● **EXTRACTED MATERIAL**:
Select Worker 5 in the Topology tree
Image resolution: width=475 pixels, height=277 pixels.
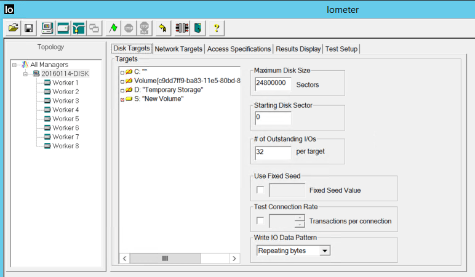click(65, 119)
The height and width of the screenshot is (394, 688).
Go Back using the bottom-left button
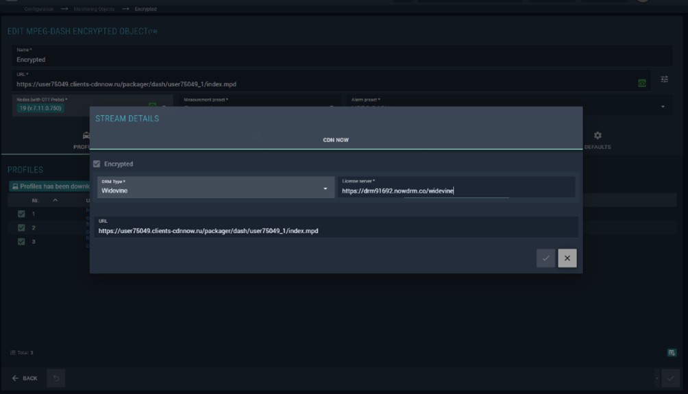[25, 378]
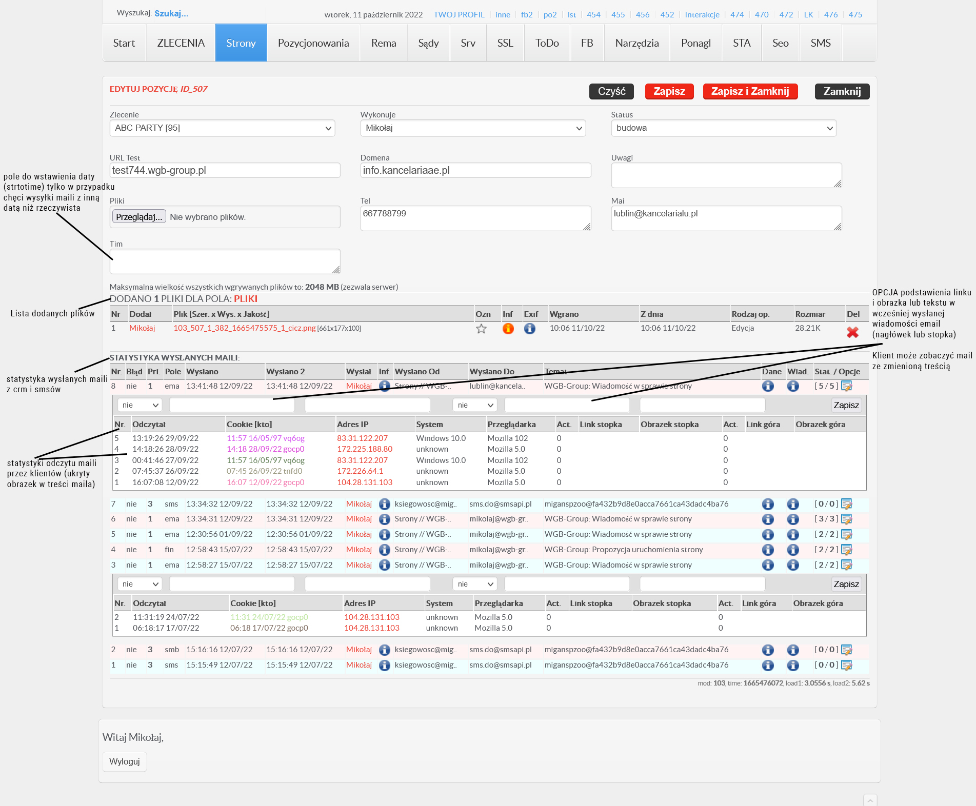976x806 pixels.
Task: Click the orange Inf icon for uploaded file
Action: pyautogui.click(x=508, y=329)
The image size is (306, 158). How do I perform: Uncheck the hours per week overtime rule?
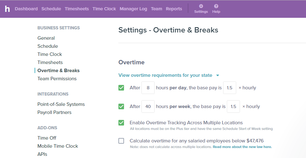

* * *

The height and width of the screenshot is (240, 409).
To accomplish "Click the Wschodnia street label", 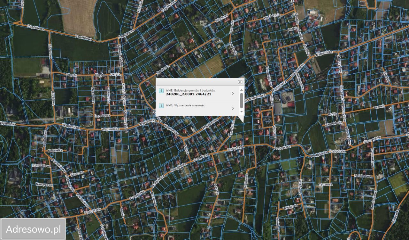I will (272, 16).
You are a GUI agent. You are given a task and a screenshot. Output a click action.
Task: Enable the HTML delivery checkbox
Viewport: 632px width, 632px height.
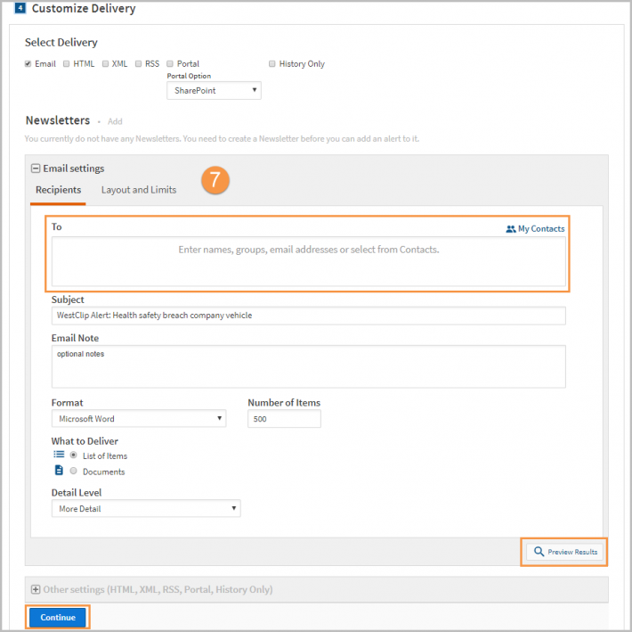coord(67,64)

● **GOAL OF THE EXERCISE**:
Repeat exactly the stretch of the listing above that starts with the line holding "Go Back using the bottom-left button" and finishes with the line holding "The image size", both included. Skip every picture.

● **OUTPUT**:
Go Back using the bottom-left button
[25, 378]
976x806 pixels.
Task: Click the orange Inf icon for uploaded file
Action: pyautogui.click(x=508, y=329)
The image size is (306, 158). How do I perform: Uncheck the hours per week overtime rule?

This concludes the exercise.